* _PROVIDED DATA_:
__________________________________________________

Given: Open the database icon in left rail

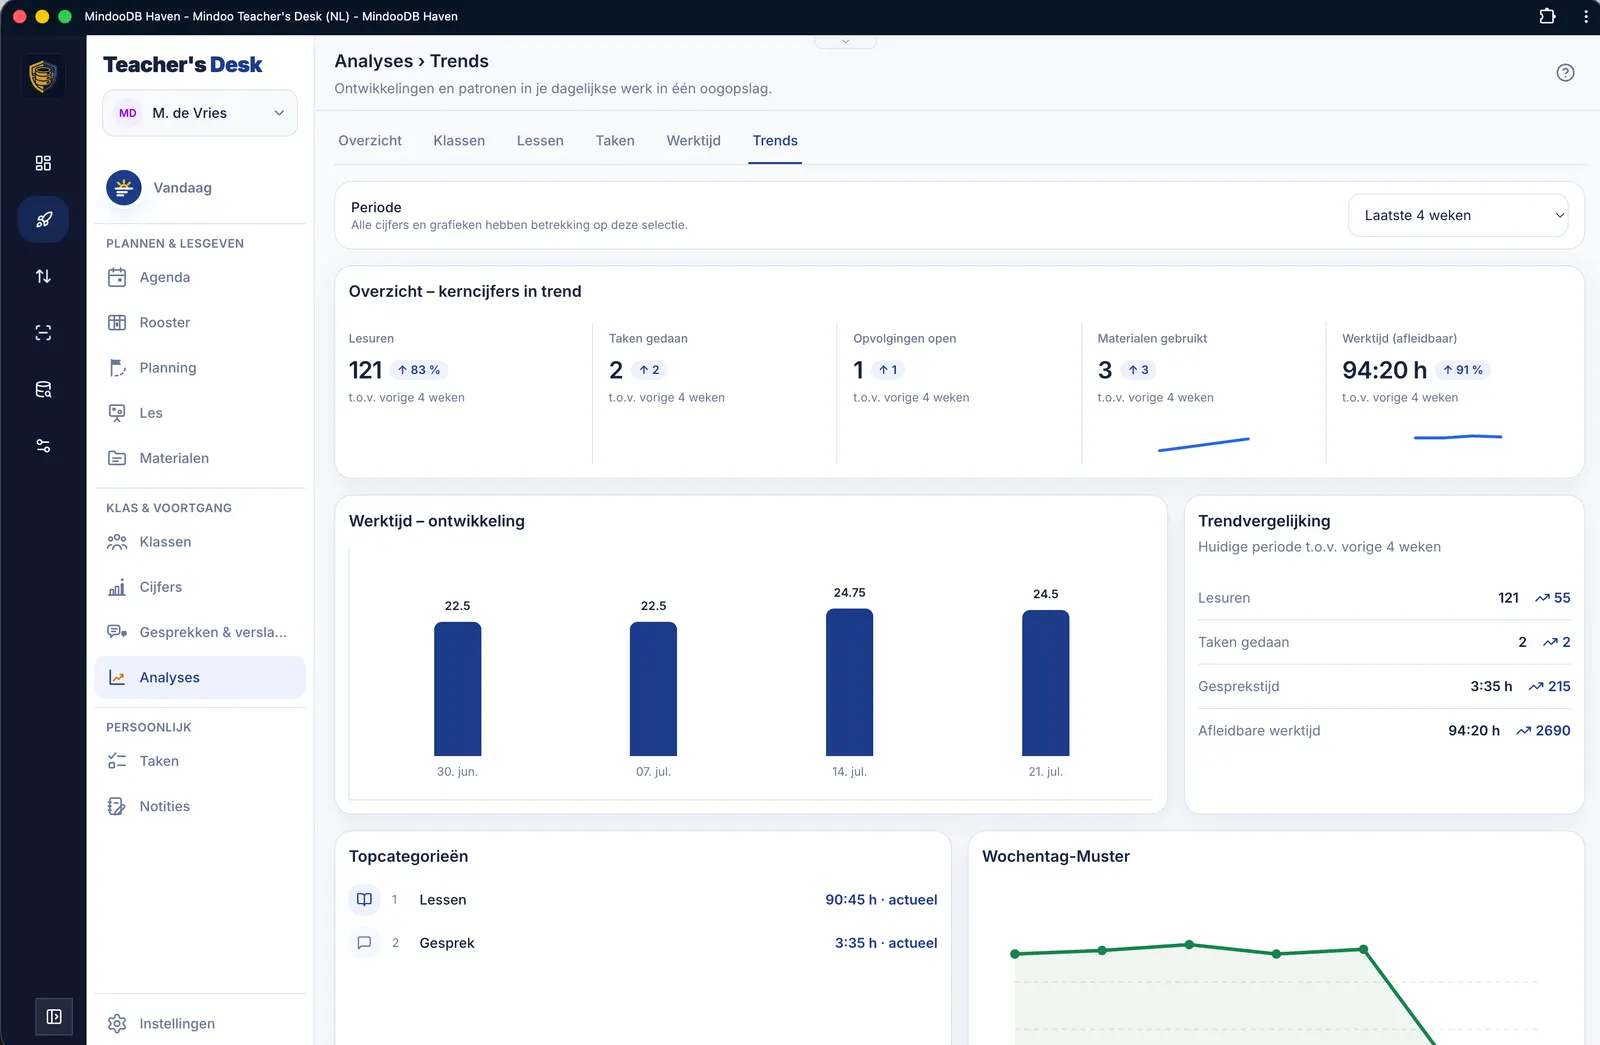Looking at the screenshot, I should coord(43,389).
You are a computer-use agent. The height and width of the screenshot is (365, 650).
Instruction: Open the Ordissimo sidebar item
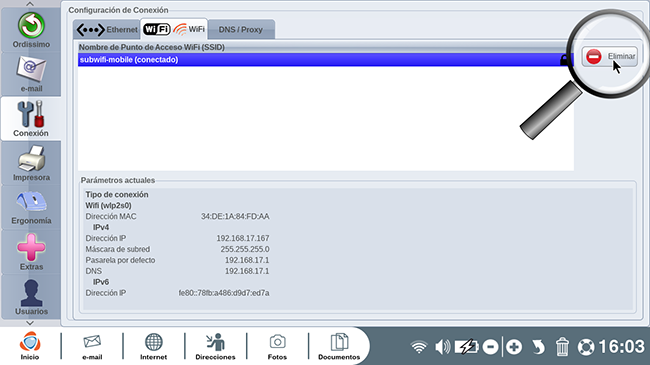(x=31, y=30)
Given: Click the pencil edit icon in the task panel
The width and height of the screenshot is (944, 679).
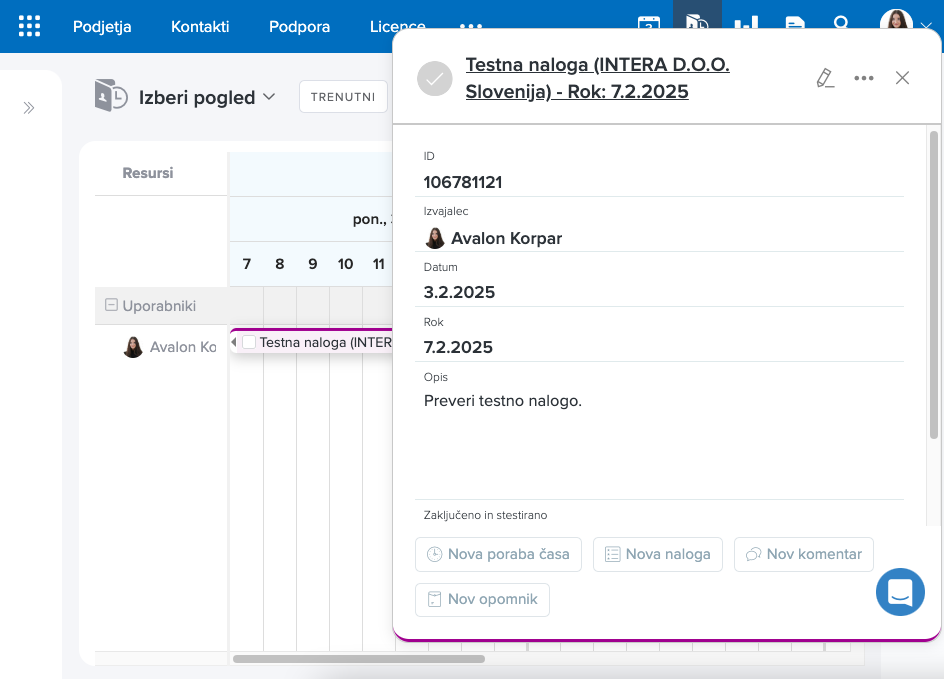Looking at the screenshot, I should 825,78.
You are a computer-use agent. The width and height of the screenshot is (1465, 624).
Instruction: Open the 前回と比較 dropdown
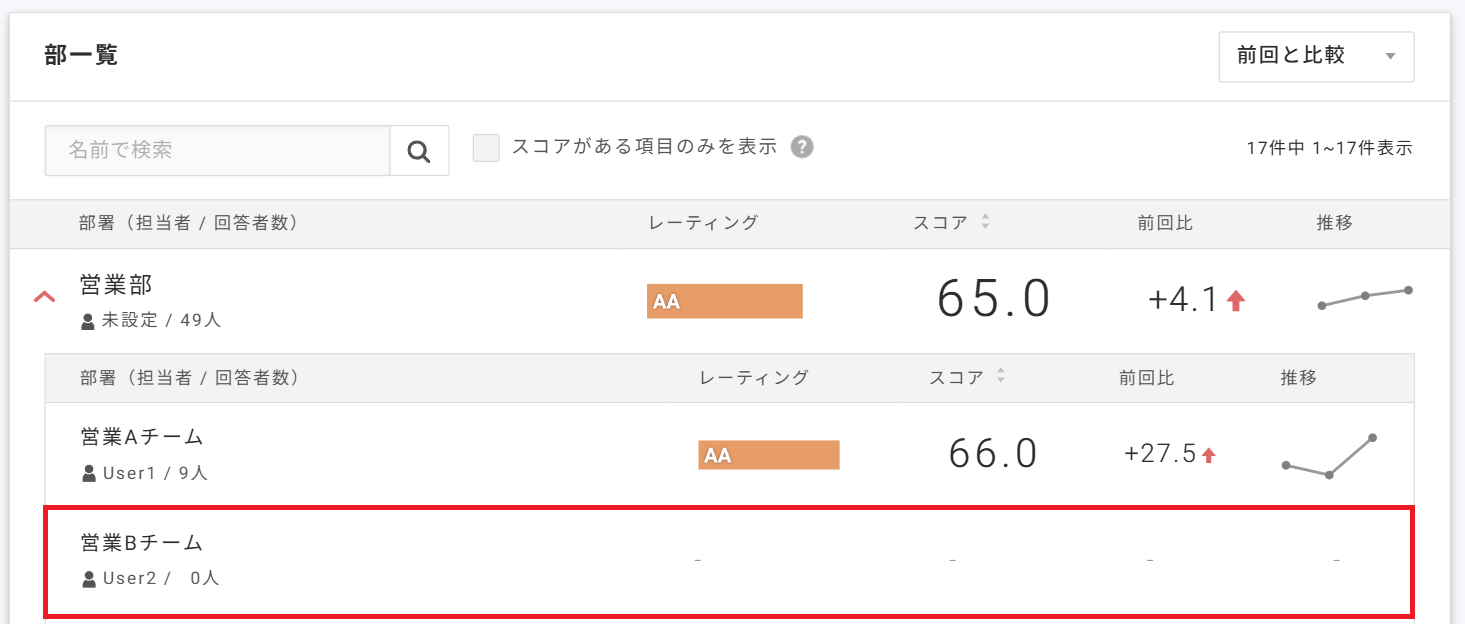click(x=1315, y=56)
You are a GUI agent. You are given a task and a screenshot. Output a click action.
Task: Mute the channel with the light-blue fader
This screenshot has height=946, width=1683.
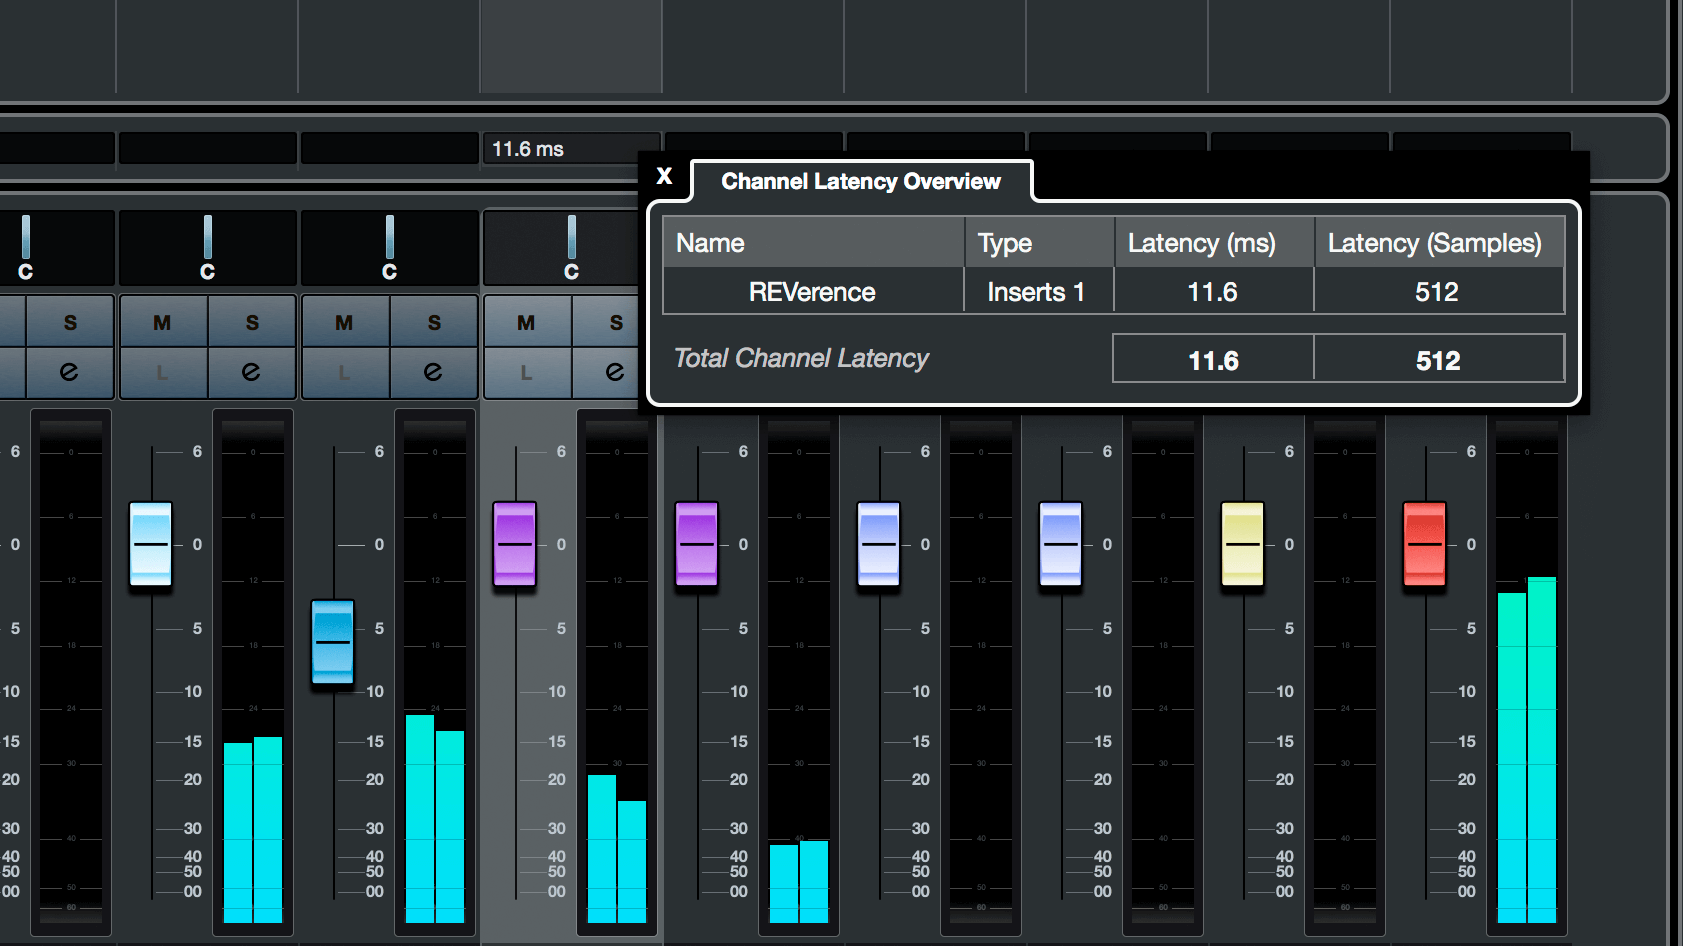(x=162, y=322)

__________________________________________________

* _YOUR GOAL_:
Could you transcribe exactly the lines from the one with "You are a computer-use agent. The height" through the end of the data, both ends included, and nothing else, skipping the pictures?

* _SOLUTION TO THIS PROBLEM_:
You are a computer-use agent. The height and width of the screenshot is (365, 650).
Instruction: Open the Ordissimo sidebar item
(x=31, y=30)
Given: Click the pencil edit icon in the task panel
The width and height of the screenshot is (944, 679).
Looking at the screenshot, I should 825,78.
You are a computer-use agent. The width and height of the screenshot is (1465, 624).
Instruction: Open the 前回と比較 dropdown
click(x=1315, y=56)
You are a GUI agent. You are given a task and a screenshot. Output a click action.
Task: Mute the channel with the light-blue fader
This screenshot has height=946, width=1683.
(x=162, y=322)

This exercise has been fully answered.